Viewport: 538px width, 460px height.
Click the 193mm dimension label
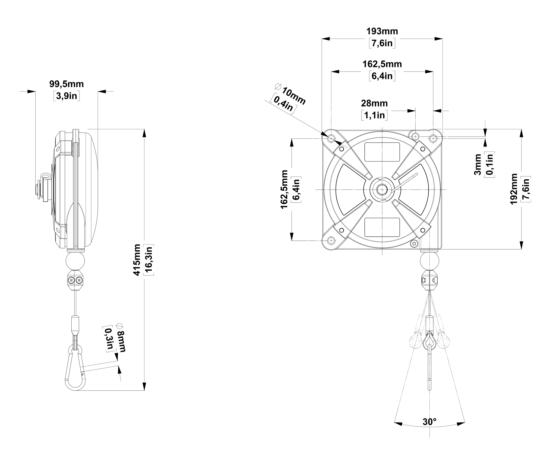tap(382, 31)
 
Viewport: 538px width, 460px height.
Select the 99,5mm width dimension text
tap(67, 84)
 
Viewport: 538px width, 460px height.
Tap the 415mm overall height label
tap(137, 260)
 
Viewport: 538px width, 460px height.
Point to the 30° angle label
tap(429, 422)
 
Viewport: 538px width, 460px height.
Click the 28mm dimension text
tap(374, 103)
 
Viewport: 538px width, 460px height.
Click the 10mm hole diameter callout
tap(293, 96)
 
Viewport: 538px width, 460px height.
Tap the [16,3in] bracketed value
tap(149, 260)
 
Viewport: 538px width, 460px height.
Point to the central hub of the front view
tap(382, 189)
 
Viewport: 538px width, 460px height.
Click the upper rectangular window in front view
tap(382, 152)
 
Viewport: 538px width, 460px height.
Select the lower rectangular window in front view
tap(382, 227)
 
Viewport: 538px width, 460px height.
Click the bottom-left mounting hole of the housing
tap(331, 240)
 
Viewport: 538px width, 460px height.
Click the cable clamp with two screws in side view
tap(75, 280)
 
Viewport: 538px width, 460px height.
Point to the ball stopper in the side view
tap(75, 261)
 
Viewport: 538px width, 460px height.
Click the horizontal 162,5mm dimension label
tap(382, 64)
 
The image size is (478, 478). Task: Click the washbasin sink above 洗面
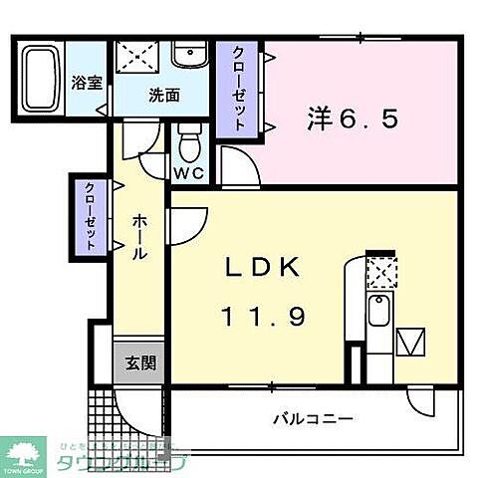pos(186,55)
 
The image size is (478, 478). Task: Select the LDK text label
pos(261,269)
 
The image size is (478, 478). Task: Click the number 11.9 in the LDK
pos(261,316)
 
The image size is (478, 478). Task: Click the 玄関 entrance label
pos(139,362)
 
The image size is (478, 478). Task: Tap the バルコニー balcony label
pos(313,419)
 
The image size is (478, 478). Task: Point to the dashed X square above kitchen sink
pos(379,272)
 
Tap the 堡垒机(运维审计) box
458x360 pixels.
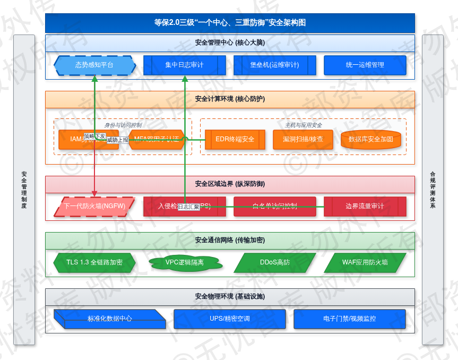click(274, 65)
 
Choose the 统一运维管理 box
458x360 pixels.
click(365, 65)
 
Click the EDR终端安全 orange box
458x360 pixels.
click(235, 139)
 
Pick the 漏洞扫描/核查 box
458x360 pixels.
click(303, 139)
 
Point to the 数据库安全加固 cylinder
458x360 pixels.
click(370, 139)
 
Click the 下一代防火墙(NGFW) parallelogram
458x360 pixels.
click(94, 207)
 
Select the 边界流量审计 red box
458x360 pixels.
click(365, 207)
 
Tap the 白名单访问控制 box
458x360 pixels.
click(274, 207)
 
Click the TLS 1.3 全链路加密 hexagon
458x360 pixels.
click(94, 262)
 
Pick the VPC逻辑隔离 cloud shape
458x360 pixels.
click(184, 262)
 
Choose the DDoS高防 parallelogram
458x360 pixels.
click(274, 262)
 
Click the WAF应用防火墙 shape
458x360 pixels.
click(365, 262)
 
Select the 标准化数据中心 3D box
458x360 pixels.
click(110, 319)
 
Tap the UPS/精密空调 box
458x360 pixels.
click(230, 319)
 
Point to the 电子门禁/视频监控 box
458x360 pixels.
click(349, 319)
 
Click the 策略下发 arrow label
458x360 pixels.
click(94, 136)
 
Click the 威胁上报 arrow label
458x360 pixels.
click(117, 140)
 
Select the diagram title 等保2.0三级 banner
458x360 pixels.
click(230, 23)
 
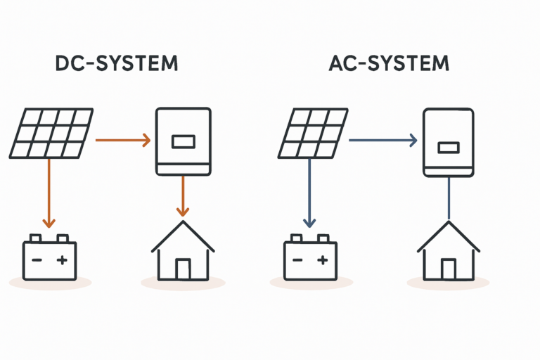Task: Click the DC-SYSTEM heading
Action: pos(117,63)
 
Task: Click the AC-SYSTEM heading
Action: pos(388,63)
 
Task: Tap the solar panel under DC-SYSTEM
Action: pos(51,132)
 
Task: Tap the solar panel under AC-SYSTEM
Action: pos(312,132)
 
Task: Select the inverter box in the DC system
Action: pos(183,141)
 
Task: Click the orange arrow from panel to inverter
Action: pos(122,141)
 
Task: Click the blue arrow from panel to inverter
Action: pos(383,141)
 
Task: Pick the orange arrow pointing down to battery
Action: pos(48,193)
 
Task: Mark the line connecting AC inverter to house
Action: pos(448,198)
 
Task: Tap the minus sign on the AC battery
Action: pos(297,260)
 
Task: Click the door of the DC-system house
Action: pos(183,269)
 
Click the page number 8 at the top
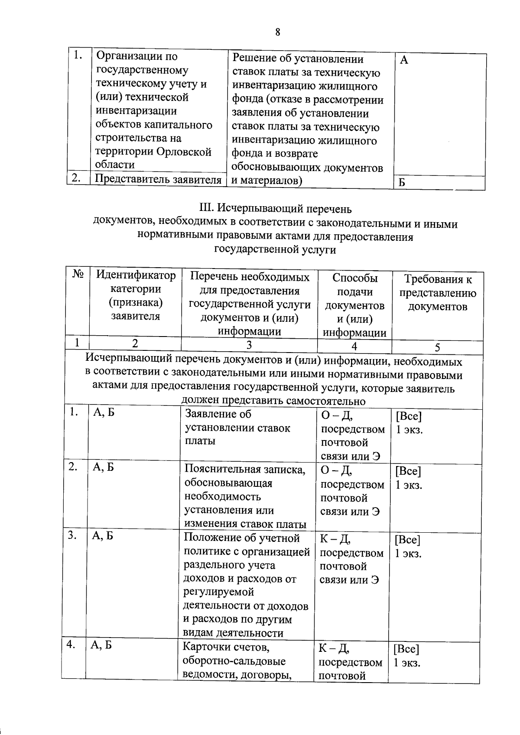[277, 32]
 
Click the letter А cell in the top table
[404, 61]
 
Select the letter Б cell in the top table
[402, 183]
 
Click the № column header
[78, 274]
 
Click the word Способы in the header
[355, 278]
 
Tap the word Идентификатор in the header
[136, 275]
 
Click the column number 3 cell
[249, 345]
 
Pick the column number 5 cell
[437, 347]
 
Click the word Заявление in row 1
[212, 414]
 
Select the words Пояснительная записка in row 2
[245, 469]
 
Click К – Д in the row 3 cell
[335, 539]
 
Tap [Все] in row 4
[406, 649]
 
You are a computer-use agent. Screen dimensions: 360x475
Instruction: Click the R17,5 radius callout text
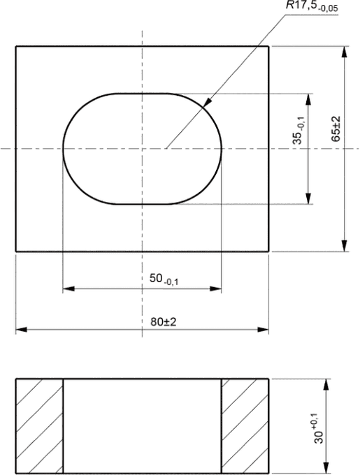tap(312, 6)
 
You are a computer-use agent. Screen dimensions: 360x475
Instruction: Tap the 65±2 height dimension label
tap(336, 129)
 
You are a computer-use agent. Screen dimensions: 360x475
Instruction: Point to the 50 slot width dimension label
tap(164, 279)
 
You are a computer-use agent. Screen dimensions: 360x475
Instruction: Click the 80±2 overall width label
tap(164, 322)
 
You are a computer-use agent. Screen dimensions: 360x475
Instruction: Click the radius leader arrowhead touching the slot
tap(207, 103)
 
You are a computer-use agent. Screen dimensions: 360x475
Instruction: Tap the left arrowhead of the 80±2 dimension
tap(21, 330)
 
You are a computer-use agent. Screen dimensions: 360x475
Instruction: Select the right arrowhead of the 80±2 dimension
tap(263, 330)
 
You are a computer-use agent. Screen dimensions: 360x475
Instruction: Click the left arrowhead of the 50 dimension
tap(69, 288)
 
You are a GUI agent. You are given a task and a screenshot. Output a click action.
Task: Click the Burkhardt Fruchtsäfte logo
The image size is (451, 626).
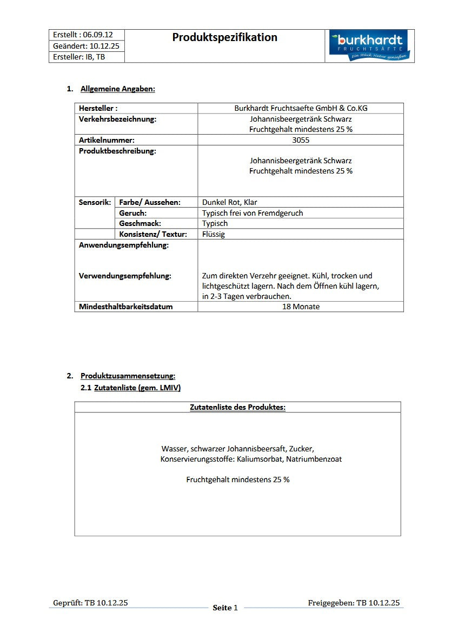tap(370, 46)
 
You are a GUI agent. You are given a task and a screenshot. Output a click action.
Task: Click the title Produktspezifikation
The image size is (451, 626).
tap(225, 37)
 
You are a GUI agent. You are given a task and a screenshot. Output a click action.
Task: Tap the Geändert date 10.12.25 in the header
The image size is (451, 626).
tap(103, 46)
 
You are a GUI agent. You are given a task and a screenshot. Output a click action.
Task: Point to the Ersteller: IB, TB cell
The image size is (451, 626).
tap(79, 57)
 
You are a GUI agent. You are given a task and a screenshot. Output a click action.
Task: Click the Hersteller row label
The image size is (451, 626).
tap(98, 108)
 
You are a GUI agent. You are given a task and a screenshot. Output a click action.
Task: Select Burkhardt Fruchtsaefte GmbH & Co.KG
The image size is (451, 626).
tap(301, 108)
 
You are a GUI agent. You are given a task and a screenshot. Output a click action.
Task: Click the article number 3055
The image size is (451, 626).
tap(301, 140)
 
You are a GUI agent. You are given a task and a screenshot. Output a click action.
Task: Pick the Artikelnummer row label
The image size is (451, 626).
tap(107, 140)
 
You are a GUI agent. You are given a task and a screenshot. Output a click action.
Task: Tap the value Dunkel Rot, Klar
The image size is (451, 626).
tap(230, 202)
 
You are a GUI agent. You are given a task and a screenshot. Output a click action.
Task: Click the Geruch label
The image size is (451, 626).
tap(133, 213)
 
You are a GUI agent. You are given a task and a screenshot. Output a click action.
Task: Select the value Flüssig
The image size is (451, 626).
tap(214, 234)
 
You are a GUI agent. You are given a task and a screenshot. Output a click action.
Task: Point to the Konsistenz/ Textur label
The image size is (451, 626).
tap(153, 234)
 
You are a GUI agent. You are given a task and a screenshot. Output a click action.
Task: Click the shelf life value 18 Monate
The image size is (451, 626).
tap(301, 307)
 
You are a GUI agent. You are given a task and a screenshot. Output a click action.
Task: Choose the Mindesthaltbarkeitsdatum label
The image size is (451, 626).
tap(126, 307)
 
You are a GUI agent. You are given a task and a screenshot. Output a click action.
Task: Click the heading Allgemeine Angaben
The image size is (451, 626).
tap(118, 89)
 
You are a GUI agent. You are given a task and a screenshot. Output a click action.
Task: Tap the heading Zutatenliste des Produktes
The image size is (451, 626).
tap(237, 407)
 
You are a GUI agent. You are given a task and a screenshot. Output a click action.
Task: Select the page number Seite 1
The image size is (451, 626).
tap(226, 608)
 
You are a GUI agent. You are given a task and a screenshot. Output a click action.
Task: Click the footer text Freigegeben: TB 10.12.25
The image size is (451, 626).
tap(354, 603)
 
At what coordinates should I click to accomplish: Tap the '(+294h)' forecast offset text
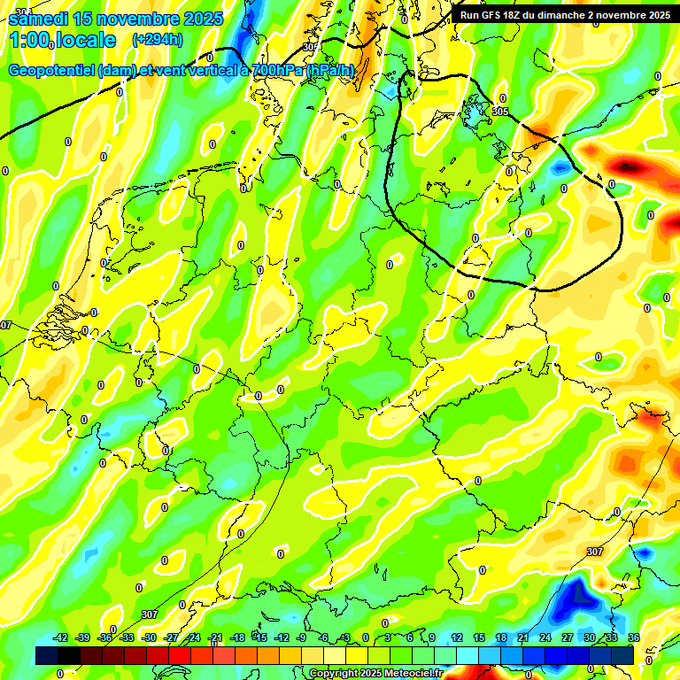point(158,40)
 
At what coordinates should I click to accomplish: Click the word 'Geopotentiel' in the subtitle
point(53,70)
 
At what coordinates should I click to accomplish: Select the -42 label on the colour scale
point(60,638)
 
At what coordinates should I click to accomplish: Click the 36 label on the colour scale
point(634,638)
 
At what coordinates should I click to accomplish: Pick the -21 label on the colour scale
point(215,638)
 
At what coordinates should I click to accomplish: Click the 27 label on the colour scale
point(568,638)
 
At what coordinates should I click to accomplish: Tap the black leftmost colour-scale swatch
point(47,655)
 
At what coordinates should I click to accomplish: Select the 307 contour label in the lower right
point(595,552)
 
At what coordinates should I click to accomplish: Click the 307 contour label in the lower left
point(150,614)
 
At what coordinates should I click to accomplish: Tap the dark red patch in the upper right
point(630,165)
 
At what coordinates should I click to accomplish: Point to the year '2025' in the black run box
point(655,15)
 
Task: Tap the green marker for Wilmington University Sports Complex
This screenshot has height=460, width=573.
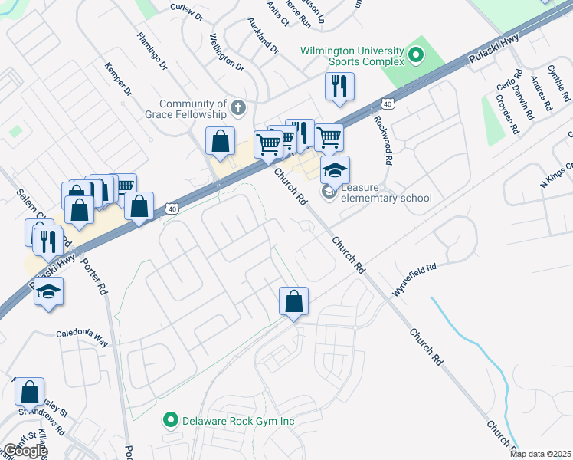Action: (416, 54)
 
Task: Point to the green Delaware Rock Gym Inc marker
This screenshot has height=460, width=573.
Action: (171, 420)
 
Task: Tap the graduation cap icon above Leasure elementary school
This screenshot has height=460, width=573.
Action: (335, 169)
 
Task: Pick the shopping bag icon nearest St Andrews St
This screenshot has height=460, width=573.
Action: (29, 392)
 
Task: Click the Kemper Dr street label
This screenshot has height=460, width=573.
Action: (119, 80)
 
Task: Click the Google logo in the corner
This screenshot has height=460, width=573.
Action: (25, 451)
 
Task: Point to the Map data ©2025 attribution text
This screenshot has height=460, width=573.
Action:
-=-=-
Edit the rows starting at the line that contains "Click the 策略下发 arrow label" and ending at the line that contains "tap(336, 129)" by putting "caption" in place of "heading" and changing nothing else. Return only those rows, and leave the pictures out.

Click the 策略下发 arrow label
458x360 pixels.
click(94, 136)
 
Click the 威胁上报 arrow label
458x360 pixels.
click(117, 140)
 
Select the diagram title 等保2.0三级 banner
458x360 pixels.
click(230, 23)
 
Task: Click the DC-SYSTEM caption
Action: pos(117,63)
 
Task: Click the AC-SYSTEM caption
Action: pos(388,63)
 
Task: Tap the solar panel under DC-SYSTEM
Action: pos(51,132)
 
Task: Tap the solar panel under AC-SYSTEM
Action: pos(312,132)
 
Task: Select the inverter box in the DC system
Action: pos(183,141)
 
Task: Click the orange arrow from panel to inverter
Action: pos(122,141)
 
Task: Click the blue arrow from panel to inverter
Action: pos(383,141)
 
Task: Pick the orange arrow pointing down to battery
Action: pos(48,193)
 
Task: Mark the line connecting AC inverter to house
Action: pos(448,198)
 
Task: Tap the minus sign on the AC battery
Action: pos(297,260)
 
Task: Click the door of the DC-system house
Action: pos(183,269)
 
Click the page number 8 at the top
[277, 32]
 
Click the letter А cell in the top table
[404, 61]
 
Select the letter Б cell in the top table
[402, 183]
 
Click the № column header
[78, 274]
 
Click the word Способы in the header
[355, 278]
 
Tap the word Идентификатор in the header
[136, 275]
 
Click the column number 3 cell
[249, 345]
 
Pick the column number 5 cell
[437, 347]
 
Click the word Заявление in row 1
[212, 414]
 
Select the words Пояснительная записка in row 2
[245, 469]
 
Click К – Д in the row 3 cell
[335, 539]
 
Tap [Все] in row 4
[406, 649]
 
You are a computer-use agent. Screen dimensions: 360x475
Instruction: Click the R17,5 radius callout text
tap(312, 6)
 
You are a computer-use agent. Screen dimensions: 360x475
Instruction: Tap the 65±2 height dimension label
tap(336, 129)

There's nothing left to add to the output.